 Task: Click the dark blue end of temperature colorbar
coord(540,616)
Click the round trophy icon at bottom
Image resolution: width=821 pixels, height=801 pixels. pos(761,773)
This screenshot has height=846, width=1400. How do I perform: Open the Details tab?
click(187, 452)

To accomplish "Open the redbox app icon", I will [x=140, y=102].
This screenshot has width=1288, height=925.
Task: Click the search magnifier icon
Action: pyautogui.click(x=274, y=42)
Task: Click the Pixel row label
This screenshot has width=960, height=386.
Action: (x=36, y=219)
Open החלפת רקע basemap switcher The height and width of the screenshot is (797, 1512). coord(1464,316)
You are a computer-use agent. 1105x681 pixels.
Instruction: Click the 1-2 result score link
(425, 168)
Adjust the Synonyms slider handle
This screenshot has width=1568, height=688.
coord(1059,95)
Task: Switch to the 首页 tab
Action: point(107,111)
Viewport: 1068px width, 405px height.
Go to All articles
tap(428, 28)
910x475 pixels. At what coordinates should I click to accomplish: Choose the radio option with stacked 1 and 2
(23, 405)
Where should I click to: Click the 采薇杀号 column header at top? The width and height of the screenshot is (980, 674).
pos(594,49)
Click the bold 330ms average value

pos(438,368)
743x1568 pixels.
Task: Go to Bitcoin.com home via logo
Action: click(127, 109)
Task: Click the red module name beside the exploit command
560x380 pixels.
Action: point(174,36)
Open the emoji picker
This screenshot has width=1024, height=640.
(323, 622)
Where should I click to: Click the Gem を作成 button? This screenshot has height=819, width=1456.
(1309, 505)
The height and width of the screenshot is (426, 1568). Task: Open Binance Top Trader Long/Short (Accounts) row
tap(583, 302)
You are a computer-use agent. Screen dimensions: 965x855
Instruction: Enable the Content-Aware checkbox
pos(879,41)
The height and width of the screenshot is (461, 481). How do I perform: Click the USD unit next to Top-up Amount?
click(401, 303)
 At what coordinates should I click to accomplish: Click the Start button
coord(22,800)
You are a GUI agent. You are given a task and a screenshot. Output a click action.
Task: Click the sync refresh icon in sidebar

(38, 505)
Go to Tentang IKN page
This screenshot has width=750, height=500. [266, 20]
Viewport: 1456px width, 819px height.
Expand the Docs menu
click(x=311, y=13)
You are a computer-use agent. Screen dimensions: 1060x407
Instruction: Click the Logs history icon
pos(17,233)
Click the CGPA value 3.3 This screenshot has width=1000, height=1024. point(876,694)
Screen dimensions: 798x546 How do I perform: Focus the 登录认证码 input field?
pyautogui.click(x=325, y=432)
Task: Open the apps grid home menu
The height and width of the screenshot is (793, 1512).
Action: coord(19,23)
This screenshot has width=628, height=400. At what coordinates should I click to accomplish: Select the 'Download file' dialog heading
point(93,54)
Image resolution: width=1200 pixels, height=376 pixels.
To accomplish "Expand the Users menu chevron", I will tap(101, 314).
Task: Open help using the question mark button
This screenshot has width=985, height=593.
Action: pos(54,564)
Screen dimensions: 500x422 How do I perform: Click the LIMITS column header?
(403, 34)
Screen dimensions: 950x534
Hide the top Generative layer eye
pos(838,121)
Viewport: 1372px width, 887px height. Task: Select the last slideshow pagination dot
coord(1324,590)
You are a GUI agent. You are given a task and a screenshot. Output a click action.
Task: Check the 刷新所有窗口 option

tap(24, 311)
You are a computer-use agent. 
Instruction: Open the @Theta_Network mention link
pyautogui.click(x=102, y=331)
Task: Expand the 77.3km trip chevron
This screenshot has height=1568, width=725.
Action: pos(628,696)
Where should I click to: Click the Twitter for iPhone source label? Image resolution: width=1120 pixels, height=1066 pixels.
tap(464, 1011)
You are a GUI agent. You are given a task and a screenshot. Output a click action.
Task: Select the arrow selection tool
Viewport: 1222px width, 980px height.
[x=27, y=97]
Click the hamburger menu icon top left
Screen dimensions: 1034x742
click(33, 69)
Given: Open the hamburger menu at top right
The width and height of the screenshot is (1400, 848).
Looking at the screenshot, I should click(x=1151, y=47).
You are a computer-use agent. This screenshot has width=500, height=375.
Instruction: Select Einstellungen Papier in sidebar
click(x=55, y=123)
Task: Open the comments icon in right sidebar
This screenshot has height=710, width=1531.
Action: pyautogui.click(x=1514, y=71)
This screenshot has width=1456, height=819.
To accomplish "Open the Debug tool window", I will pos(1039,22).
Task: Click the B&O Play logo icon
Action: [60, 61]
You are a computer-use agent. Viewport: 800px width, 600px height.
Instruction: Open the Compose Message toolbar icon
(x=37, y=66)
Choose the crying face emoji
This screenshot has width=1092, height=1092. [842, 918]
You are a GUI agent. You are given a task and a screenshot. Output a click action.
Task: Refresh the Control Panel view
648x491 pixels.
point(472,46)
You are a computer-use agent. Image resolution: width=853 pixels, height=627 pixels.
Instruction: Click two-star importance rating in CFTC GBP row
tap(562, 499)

-=-=-=-=-

● Exercise directions
Update the lines between the one holding "910x475 pixels. At" and the one holding "pos(594,49)", inclusive, by changing "column header" to "column title" and leaving everything else the same. Return only those lines.

● Response to this exercise
910x475 pixels. At what coordinates should I click to accomplish: Choose the radio option with stacked 1 and 2
(23, 405)
Where should I click to: Click the 采薇杀号 column title at top? The width and height of the screenshot is (980, 674).
pos(594,49)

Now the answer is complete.